Task input:

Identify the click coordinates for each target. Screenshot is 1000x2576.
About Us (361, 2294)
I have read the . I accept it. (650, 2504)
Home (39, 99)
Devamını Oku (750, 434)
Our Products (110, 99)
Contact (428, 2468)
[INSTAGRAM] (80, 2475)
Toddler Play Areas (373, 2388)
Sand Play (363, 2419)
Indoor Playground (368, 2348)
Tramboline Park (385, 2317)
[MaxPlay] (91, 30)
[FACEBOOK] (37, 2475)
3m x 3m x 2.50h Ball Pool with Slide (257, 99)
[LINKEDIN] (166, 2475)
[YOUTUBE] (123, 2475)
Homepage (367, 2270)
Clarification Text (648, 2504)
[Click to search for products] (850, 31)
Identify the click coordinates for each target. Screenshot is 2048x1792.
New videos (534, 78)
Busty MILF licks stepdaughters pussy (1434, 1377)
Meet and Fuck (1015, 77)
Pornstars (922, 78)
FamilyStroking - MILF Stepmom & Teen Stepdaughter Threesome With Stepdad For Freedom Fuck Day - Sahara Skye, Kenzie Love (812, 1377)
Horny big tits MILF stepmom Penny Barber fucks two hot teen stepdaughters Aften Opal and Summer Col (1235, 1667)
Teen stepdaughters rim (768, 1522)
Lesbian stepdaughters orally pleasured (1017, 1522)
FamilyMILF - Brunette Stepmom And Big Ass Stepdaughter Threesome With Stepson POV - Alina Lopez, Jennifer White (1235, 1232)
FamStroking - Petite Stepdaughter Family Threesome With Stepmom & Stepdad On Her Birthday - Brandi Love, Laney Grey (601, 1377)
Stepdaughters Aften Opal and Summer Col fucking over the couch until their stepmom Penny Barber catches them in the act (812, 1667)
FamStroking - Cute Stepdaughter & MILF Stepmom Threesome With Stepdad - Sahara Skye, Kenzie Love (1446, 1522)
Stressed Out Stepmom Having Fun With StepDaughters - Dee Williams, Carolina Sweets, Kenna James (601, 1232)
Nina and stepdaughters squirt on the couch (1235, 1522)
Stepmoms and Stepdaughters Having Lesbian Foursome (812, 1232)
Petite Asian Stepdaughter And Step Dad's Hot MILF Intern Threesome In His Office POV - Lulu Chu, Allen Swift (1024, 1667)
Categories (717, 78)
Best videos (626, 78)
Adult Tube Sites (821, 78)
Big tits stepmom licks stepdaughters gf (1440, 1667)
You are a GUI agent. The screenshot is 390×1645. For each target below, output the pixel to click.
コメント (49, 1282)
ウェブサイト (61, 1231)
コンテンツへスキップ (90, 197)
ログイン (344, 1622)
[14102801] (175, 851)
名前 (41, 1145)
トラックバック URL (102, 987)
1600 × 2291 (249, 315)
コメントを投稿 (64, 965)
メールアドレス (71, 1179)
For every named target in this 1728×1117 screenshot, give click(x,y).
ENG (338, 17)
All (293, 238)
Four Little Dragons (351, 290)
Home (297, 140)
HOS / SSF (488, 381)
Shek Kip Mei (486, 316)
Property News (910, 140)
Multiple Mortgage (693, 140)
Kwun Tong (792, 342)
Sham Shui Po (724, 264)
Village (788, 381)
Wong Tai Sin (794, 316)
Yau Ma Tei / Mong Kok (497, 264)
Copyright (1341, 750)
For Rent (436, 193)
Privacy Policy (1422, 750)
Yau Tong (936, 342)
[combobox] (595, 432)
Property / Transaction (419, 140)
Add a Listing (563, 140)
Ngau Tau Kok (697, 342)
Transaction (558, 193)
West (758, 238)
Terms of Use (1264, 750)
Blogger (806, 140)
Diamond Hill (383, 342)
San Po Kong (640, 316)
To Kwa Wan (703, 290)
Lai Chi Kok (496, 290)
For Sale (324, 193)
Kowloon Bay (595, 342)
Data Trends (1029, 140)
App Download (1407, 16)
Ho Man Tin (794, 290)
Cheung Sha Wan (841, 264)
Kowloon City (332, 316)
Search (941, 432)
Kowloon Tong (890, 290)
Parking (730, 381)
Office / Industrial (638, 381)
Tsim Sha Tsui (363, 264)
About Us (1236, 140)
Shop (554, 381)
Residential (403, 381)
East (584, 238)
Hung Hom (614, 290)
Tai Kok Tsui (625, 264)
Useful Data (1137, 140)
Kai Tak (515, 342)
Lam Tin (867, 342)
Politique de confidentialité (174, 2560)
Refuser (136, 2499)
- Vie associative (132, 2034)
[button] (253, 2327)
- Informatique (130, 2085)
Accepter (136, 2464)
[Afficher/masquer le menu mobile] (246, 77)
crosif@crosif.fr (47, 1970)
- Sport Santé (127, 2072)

How to complete this task:
Find the word "tits" in the records, and report each line that has it.

Result of this exercise:
Horny big tits MILF stepmom Penny Barber fucks two hot teen stepdaughters Aften Opal and Summer Col (1235, 1667)
Big tits stepmom licks stepdaughters gf (1440, 1667)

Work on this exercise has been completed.